**Material shown:**
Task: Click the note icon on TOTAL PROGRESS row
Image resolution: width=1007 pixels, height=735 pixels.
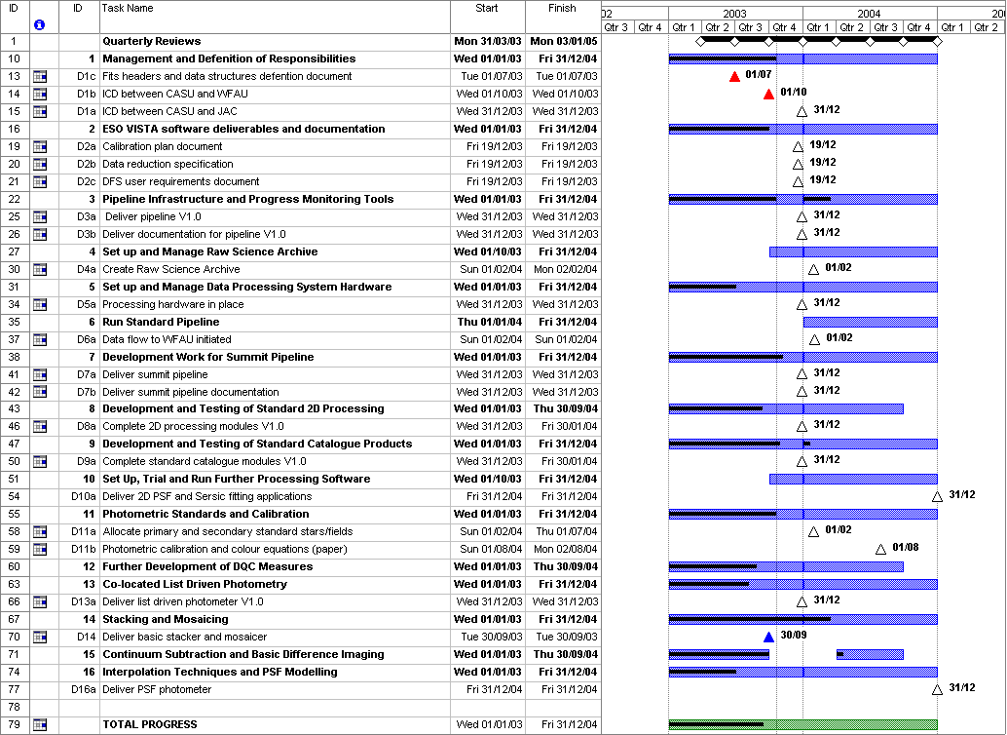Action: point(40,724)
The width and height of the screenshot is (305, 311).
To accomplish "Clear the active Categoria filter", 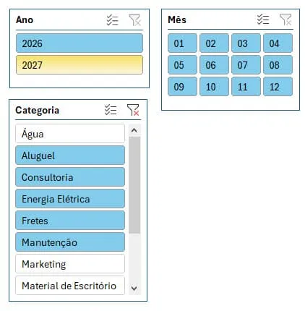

---

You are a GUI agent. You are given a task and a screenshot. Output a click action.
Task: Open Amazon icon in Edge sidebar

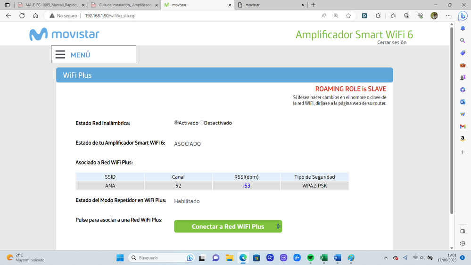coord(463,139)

**Exercise objective:** Your reply should hold all the lines from the listing above in which "screenshot" appears.

**Response to the task:**
The width and height of the screenshot is (305, 311).
You are a GUI agent. You are given a task and a screenshot. Output a click action.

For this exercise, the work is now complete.